AlphaGeometry, the tech giant’s system, correctly answered 25 of 30 questions from the high school International Mathematical Olympiad, according to a paper published in Nature on Wednesday.
The performance, close to the gold medal-winning standard of human competitors, highlights both AI’s growing proficiency in maths and the obstacles that remain. The challenges of reasoning and learning presented by complex maths make it an important test in the effort to create an artificial general intelligence (AGI) that can equal or outstrip humans.
“This is a crucial step towards building an AGI,” said Quoc V Le, a DeepMind researcher. “This is another example that reinforces how AI can help us advance science — and better understand the underlying processes that determine how the world works.”
AlphaGeometry is a so-called neuro-symbolic system that deploys a combination of language learning and deductive reasoning. The company compares the hybrid method to “Thinking, Fast and Slow”, the phrase coined by psychologist Daniel Kahneman to describe the power of harnessing fast pattern recognition to more deliberative logical thinking.
The approach delivers what Trieu H Trinh, another member of the DeepMind research team, describes as “the best of both worlds” to solving problems in geometry. The field is at once familiar to all of us at the everyday level of observation of shapes and space, yet is underpinned by an intricate scaffolding of mathematical theory.
The researchers built a trove of 100mn examples of synthetic geometry data as the information set to train the system to work. Its 25-out-of-30 performance was close behind the 25.9 for a benchmark of human winners in mathematical Olympiads from 2000 to 2022 — and well ahead of the score of 10 achieved by the previous state-of-the-art automated system.

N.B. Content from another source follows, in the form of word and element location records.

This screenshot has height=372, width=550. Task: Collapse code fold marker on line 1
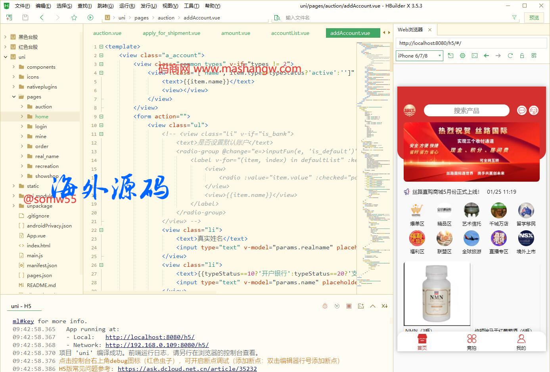coord(101,46)
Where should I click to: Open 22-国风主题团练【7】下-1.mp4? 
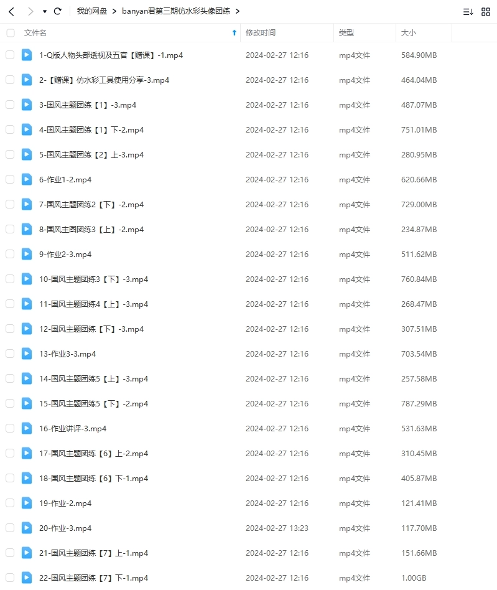(x=93, y=578)
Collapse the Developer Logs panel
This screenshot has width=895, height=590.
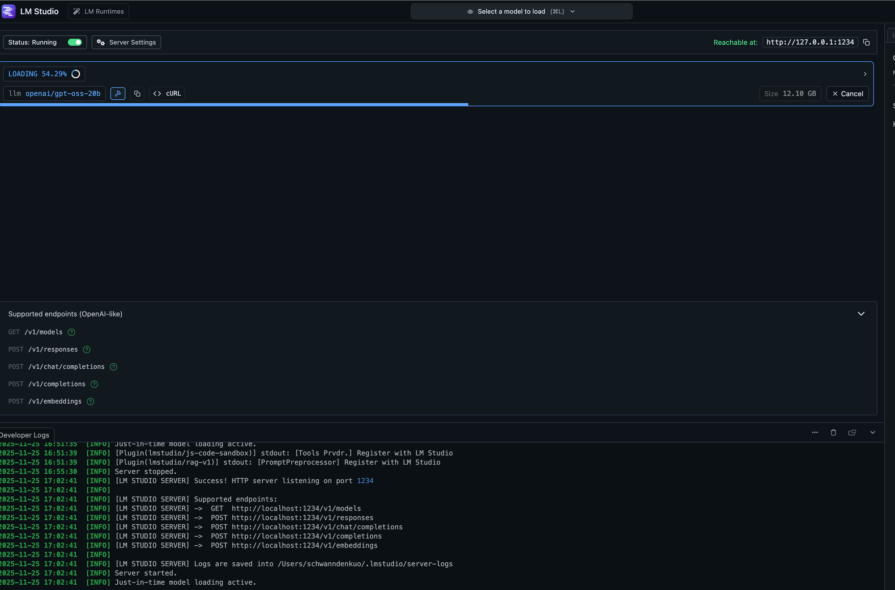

AlphaGeometry nonetheless found some problems laborious and others confounding. It was unable to solve a conundrum of intersecting circles cracked in the 1979 Olympiad by the Vietnamese mathematician Lê Bá Khánh Trình — who was an inspiration to some of the researchers.
The even bigger goal for DeepMind and other researchers is to create AI systems that can deal with maths problems that have proven beyond the human mind.
Mikhail Burtsev, a Landau AI Fellow at the London Institute for Mathematical Sciences, said the DeepMind work was a big step forward — but “only within the limits of the challenge it sets itself”.
“The steeper challenge remains,” he said. “That is, to find out if an AI can discover new mathematics to solve a question that has never yet been answered.”
The prospect of an iconic moment of an AI maths system taking on and beating a human rival, as the chess computer Deep Blue did with world champion Garry Kasparov in 1997, remains elusive.
DeepMind said it had no plans yet to enter the International Mathematical Olympiad — although the company did not rule it out as it pushes ever further into the exacting realm of maths.